Las hetairas desempeñaron un papel crucial en la Antigua Grecia. Ejemplos: Teódota, musa del estadista Alcibíades; Pitónica, amante del tesorero de Alejandro Magno; Tais, compañera del mismo Alejandro y después de Ptolomeo I; etcétera. O la aquí representada Friné (n. ca. 371 ane), musa del pintor Apeles y del escultor Praxíteles, de quien se escribió “Arde en metal precioso su blancura / veneren, pues les cuesta seso y vidas, / los griegos su pecado y su locura.”

Pero la hetaira griega más famosa fue Aspasia de Mileto, amante del célebre Pericles. A todas ellas se les ha negado su saiduría y su influencia cotidiana, en especial a Aspasia, una científica por méritos propios sin cuya ‘asesoría’ es más que probable que Pericles no hubiera pasado a los anales.

En Roma, la emperatriz Mesalina ha pasado a la Historia con el indeleble baldón de haber sido ninfómana, libidinosa y putísima. Esta tercera esposa de Claudio, se prostituía bajo el mote de Licisca (Mujer Loba; volveremos a encontrar otra Loba) El indemostrable oprobio llegó a propalar que desafió al colosal puterío romano para demostrar que era más lumia que las profesionales –se enfrentó a la famosísima Escila y se dice que Mesalina la superó beneficiándose a más de 25 verracos en una sola noche. Sin llegar a semejantes torneos erótico-crematísticos, pareja calumnia -¿o verdad?- sufrieron la emperatriz Teodora de Bizancio, esposa de Justiniano I y, siglos más tarde, Jeanne-Antoine Poisson, duquesa-marquesa de Pompadour, mecenas de la Enciclopedia de Diderot. En general, todas las mujeres que ostentaron cargos importantes han sido difamadas per omnia secula seculorum.

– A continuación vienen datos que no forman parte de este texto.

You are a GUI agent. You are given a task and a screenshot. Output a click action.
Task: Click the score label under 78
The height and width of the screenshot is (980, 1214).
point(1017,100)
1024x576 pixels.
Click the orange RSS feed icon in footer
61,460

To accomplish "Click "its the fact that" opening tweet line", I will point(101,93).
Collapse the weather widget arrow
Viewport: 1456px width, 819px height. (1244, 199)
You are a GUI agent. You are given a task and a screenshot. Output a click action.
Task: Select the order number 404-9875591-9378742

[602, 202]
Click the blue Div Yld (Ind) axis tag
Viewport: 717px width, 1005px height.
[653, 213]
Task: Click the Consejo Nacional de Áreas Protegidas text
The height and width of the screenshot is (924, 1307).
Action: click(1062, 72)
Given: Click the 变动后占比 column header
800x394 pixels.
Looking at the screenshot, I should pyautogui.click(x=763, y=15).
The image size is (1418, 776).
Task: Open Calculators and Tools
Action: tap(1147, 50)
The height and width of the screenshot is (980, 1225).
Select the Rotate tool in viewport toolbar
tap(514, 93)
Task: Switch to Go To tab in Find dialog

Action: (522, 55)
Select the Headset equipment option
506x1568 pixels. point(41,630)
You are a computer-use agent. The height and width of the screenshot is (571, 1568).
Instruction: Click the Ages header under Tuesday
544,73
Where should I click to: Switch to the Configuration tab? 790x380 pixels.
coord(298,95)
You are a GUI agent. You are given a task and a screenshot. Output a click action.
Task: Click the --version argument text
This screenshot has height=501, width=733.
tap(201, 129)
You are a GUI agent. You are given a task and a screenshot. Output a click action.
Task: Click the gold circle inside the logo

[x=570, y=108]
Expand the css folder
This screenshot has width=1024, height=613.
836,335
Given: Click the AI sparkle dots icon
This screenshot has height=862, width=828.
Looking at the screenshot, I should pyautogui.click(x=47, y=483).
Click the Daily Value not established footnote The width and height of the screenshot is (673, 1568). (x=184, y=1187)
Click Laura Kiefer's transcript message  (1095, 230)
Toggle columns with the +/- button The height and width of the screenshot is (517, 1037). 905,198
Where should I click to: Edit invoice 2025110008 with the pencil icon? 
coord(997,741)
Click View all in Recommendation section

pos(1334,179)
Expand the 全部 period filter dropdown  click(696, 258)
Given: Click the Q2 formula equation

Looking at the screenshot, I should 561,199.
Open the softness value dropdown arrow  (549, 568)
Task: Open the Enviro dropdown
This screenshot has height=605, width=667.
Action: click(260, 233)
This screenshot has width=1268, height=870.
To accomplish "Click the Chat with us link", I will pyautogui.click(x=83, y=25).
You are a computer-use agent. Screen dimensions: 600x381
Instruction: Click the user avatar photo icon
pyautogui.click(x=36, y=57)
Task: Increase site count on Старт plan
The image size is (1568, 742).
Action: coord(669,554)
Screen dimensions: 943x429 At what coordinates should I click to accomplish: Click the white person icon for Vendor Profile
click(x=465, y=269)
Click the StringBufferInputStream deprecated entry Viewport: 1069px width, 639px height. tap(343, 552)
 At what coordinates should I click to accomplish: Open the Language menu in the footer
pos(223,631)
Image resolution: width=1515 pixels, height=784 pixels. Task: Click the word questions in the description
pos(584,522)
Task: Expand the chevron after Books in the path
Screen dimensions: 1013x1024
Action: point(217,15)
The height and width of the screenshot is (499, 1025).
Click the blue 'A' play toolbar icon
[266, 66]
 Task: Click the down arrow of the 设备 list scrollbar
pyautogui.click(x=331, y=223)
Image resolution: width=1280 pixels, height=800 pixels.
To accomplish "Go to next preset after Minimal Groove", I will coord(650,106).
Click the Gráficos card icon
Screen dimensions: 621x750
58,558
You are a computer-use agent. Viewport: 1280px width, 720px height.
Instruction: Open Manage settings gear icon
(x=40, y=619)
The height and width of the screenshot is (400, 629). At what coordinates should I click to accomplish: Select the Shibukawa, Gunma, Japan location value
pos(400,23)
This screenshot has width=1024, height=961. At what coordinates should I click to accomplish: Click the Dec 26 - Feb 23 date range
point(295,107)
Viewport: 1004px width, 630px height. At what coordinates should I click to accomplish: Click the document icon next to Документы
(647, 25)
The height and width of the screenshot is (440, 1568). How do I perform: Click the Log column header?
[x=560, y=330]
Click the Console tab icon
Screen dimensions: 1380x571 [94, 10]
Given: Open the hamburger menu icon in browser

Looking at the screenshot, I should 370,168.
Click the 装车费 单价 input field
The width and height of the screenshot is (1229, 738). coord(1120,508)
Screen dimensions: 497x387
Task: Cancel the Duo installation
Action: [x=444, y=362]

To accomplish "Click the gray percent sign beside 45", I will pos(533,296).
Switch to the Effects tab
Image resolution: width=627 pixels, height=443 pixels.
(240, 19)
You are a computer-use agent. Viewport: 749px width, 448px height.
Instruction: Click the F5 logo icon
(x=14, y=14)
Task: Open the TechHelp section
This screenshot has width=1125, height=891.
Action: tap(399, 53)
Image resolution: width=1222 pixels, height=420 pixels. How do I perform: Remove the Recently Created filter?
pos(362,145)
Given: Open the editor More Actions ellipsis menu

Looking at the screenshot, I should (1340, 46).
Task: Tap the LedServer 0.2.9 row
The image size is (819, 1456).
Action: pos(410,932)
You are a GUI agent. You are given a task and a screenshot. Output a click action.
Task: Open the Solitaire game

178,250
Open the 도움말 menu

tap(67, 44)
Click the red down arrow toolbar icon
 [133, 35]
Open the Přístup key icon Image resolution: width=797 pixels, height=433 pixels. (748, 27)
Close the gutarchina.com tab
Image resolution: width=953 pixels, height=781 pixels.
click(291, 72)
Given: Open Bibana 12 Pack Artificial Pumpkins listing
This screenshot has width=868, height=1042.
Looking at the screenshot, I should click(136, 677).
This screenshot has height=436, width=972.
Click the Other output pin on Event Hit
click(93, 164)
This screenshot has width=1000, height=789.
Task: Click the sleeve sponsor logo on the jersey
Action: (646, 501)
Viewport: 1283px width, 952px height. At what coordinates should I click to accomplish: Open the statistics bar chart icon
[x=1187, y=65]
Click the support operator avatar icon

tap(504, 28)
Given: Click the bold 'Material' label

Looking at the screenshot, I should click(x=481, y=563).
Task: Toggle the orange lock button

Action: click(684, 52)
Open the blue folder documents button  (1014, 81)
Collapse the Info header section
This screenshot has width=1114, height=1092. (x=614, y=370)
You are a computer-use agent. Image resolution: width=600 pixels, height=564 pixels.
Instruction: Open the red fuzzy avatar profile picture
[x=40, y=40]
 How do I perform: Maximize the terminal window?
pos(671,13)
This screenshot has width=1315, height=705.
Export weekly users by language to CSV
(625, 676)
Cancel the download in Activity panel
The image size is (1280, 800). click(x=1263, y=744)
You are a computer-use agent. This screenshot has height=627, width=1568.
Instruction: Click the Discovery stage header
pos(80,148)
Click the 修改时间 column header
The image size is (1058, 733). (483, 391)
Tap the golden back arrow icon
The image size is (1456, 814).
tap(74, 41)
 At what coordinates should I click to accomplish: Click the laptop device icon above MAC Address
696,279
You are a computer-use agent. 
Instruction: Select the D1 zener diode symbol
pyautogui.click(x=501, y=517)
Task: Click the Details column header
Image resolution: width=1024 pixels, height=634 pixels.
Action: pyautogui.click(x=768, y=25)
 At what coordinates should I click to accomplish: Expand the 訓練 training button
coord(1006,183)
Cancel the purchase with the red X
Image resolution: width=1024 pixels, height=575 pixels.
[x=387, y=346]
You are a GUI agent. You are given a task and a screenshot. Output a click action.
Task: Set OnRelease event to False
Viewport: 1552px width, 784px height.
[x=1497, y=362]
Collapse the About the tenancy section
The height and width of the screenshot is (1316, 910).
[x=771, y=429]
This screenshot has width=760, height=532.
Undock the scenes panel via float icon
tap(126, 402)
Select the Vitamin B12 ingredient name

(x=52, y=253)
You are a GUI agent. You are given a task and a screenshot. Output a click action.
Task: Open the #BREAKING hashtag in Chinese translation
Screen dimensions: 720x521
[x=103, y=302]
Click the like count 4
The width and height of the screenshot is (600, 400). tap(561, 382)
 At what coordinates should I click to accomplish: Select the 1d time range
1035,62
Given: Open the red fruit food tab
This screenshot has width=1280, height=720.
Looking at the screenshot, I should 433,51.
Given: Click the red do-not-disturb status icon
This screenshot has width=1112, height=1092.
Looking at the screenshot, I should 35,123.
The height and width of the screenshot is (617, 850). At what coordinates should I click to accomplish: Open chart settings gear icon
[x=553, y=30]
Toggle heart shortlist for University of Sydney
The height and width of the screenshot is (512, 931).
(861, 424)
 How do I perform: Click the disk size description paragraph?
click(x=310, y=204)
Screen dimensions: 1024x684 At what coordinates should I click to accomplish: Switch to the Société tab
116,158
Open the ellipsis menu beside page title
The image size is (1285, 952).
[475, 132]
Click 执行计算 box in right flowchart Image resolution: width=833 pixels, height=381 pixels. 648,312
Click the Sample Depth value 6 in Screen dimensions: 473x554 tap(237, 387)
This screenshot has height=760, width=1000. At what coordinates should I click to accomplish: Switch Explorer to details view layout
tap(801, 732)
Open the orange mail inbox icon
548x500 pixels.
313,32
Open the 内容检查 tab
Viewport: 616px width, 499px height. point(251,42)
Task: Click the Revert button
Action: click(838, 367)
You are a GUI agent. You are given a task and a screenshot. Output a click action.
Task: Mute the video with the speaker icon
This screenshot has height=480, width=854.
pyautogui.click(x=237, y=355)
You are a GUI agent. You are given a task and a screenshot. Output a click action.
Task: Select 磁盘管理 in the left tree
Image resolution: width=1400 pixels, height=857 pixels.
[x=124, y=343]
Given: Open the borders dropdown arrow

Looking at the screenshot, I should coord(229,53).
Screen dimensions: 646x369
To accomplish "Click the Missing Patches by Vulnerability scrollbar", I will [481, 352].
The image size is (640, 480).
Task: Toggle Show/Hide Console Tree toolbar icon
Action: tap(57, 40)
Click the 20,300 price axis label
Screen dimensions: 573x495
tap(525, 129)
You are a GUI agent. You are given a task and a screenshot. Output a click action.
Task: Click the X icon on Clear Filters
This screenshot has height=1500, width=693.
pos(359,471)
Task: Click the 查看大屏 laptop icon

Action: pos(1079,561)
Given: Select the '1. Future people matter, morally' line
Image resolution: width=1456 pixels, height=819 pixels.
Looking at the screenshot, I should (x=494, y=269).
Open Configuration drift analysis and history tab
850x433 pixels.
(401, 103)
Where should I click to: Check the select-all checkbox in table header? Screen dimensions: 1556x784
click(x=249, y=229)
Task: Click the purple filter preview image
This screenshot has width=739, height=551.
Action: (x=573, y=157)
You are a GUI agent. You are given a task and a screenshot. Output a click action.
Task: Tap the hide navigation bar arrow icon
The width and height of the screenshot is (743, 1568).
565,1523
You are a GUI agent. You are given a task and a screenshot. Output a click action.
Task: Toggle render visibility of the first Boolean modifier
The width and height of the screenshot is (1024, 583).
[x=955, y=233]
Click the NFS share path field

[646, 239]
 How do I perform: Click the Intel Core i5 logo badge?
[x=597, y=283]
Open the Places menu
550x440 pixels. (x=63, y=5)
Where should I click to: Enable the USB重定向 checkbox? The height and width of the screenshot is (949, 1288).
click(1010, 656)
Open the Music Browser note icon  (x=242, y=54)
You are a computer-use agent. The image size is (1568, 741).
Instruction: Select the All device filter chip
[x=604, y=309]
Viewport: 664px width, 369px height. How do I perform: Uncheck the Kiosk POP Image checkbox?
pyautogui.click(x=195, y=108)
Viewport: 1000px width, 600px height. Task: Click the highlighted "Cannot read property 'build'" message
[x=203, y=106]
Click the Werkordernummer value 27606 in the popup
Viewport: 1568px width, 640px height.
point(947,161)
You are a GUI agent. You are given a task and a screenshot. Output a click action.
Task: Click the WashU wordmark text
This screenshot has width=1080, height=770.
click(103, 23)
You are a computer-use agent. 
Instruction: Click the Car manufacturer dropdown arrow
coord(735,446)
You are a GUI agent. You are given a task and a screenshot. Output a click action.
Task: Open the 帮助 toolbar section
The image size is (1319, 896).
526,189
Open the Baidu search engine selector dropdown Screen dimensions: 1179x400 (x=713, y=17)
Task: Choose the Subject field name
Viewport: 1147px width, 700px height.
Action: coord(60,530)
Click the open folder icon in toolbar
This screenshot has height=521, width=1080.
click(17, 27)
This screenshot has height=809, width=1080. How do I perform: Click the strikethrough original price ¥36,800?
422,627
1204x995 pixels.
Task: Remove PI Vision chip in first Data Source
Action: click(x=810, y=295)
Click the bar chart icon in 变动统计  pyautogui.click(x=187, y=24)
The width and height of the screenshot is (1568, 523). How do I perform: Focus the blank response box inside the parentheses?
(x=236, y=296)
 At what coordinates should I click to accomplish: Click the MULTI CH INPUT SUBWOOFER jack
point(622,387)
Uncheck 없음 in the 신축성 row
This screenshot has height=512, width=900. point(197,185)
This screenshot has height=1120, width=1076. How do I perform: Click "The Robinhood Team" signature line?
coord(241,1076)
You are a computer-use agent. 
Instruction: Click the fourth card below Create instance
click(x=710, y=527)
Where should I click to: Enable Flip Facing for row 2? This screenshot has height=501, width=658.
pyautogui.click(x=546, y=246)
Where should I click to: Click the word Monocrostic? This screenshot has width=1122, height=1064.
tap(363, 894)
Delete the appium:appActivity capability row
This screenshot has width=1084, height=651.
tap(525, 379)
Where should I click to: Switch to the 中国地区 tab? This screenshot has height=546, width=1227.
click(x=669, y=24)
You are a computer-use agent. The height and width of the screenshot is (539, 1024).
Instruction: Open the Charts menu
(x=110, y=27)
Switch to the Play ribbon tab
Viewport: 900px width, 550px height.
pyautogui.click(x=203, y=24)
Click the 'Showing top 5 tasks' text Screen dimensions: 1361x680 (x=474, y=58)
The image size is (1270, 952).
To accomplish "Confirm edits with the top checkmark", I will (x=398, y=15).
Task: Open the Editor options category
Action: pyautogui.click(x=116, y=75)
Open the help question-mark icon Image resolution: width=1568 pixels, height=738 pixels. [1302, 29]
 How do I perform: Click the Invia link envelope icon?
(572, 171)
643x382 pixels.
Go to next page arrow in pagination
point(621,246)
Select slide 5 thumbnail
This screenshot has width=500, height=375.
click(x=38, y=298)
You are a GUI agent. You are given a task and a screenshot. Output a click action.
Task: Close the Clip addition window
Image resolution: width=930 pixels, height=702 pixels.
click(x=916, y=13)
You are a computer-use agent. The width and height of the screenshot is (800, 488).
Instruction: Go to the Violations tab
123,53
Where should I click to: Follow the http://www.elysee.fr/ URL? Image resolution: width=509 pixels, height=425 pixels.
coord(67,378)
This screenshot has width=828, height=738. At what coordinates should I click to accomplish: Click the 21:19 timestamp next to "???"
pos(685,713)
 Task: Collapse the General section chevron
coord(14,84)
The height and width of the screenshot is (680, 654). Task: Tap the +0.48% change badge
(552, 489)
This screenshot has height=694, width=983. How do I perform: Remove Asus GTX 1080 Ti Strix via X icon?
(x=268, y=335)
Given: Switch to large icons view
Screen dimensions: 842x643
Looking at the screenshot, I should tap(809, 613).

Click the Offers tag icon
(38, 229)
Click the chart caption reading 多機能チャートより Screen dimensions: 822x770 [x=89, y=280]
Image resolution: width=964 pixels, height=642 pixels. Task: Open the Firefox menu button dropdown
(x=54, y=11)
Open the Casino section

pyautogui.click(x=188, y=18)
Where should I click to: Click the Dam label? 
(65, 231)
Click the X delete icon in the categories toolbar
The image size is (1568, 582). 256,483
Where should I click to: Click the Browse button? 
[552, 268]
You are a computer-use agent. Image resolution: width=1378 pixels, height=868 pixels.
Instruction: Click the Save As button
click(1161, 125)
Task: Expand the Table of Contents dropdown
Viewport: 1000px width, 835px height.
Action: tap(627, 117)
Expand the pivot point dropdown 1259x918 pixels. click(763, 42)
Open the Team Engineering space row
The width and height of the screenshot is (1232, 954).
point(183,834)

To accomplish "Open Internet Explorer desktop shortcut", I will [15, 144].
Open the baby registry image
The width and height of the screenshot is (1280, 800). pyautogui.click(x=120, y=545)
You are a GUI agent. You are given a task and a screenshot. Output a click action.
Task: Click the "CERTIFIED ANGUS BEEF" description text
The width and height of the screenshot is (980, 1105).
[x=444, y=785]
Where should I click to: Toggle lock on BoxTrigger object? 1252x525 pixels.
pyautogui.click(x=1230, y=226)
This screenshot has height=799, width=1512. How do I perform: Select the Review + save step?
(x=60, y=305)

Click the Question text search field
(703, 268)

Durante la II República española, en el drama versificado Prostitución. La vida en las mancebías (Ardavín, 1933), se presenta a las meretrices con unos apodos que, carcomidos por los anglicismos, todavía subsisten: “La Loba [cf. supra] hace solitarios con los naipes, La Montañesa cose un trajecito de niña. Pepa fuma indolente”. Esta obra promete mucho más que ofrece. Excepto un detalle significativo: menos El Chulito, los proxenetas no tienen motes o, como éste, lo tiene en cariñoso diminutivo.

Ilustraciones: En el centro, Portadora de Ofrendas encontrada en 1920 en la tumba de Meketre, dinastía XII, necrópolis de Assasif. Abajo a la izqda., la distinguida prostituta Friné según Henryk Siemiradzki, 1889, Museo Estatal, San Petersburgo. Arriba a la drcha., tragedia en la Ópera ocurrida en 1896, cuando se desplomó una araña sobre el público.